Explanation of code: Since the actionscript is written in the Timeline, not on the button, we need to point Flash to the correct object (after all, you might have several buttons on the page, and how would Flash recognise each one without a name?). So, the "but1" line tells Flash, "When But1 is pressed, perform the function listed on the next line after the *{*". And that next line, if you notice, is exactly the same as the one we used in the other version of this code.
Finally, we insert the closing *}*

Congratulations! Again, to see the button working with this version of code, publish your Flash file and upload it to the web. Done correctly, the Flash movie will look no different to the last button, and it will still go to google when pressed. 

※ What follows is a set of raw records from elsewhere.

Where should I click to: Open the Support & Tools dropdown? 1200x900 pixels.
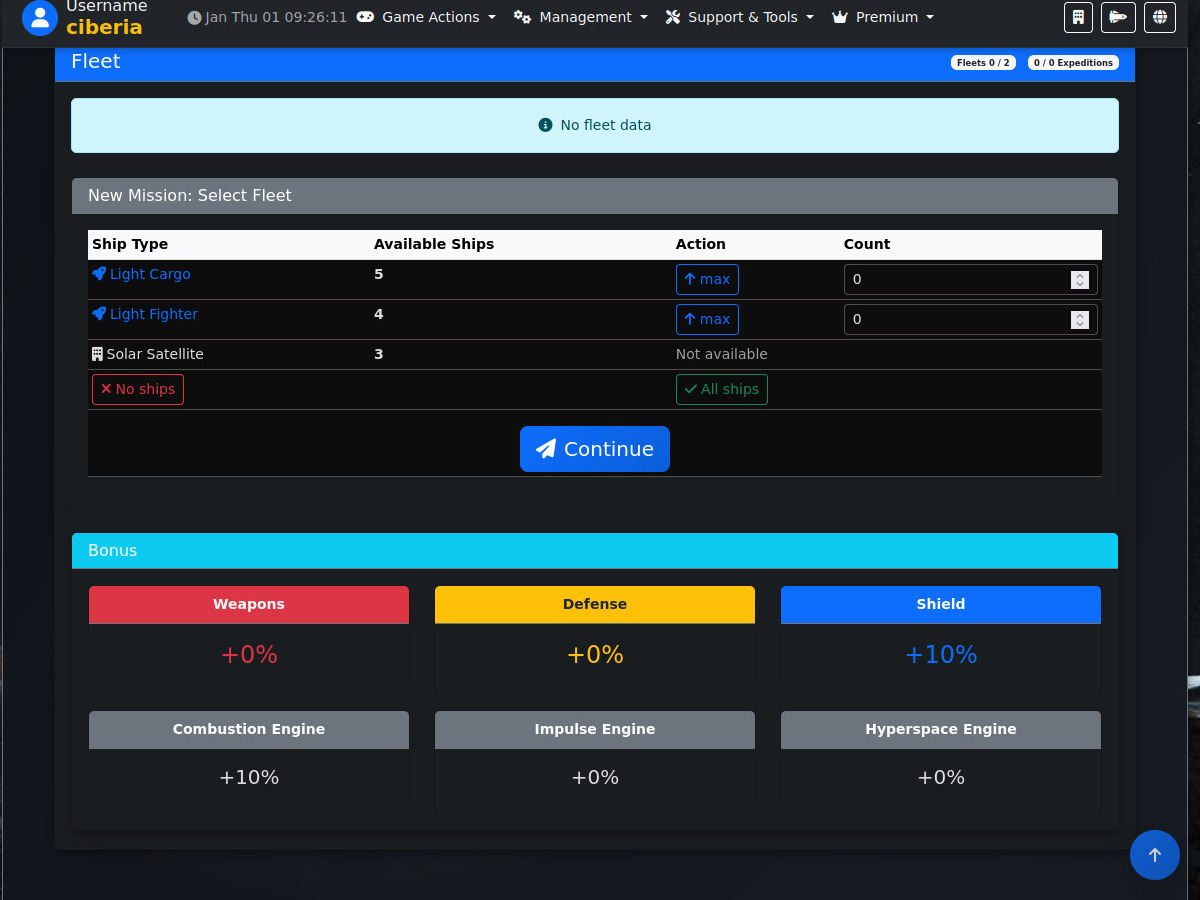740,17
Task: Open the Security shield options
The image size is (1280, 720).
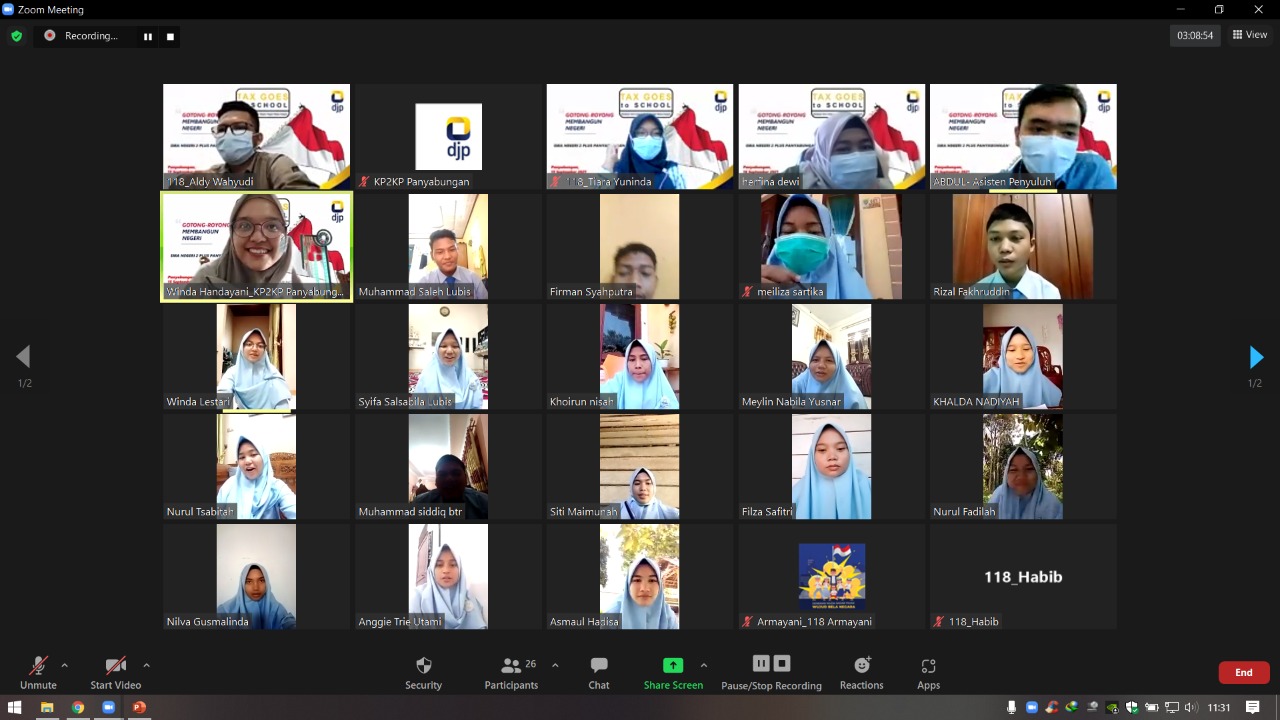Action: [423, 672]
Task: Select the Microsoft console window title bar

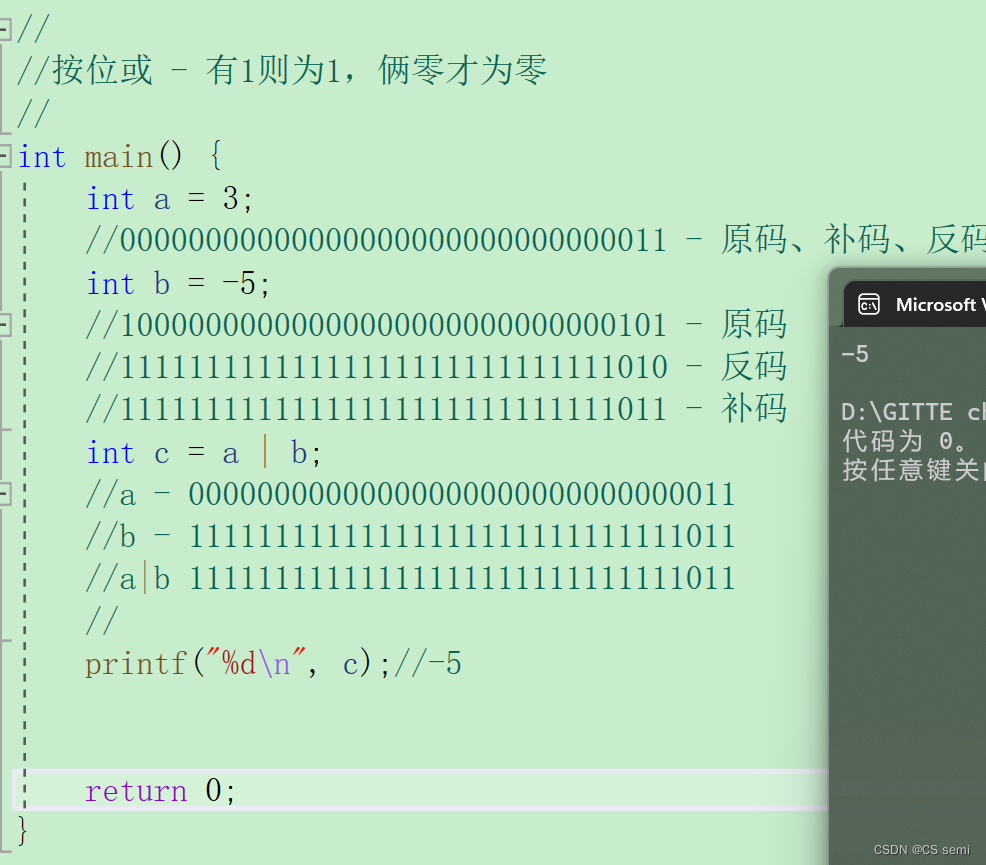Action: click(940, 304)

Version 2 of this button: index



If you've done everything correctly and uploaded your Flash files into your web folder called TutorialB, you can use whichever link is appropriate to view your Flash movie:

http://www.chrons.741.com/highlander/tutorialB/
http://www.chrons.741.com/leish/tutorialB/
http://www.chrons.741.com/lenny/tutorialB/
http://www.chrons.741.com/momoka/tutorialB/
http://www.chrons.741.com/overread/tutorialB/
http://www.chrons.741.com/sephiroth/tutorialB/
http://www.chrons.741.com/wybren/tutorialB/


If anyone needs any help, ask in this thread and I'll offer advice. And if anyone's still stuck on Tutorial A, ask in that thread and I'll aid you there.


----------



## Lenny (Jul 1, 2008)

I love buttons. 

No time to do the tutorial now, though, so I'll have a play tomorrow after posting my VB6 one.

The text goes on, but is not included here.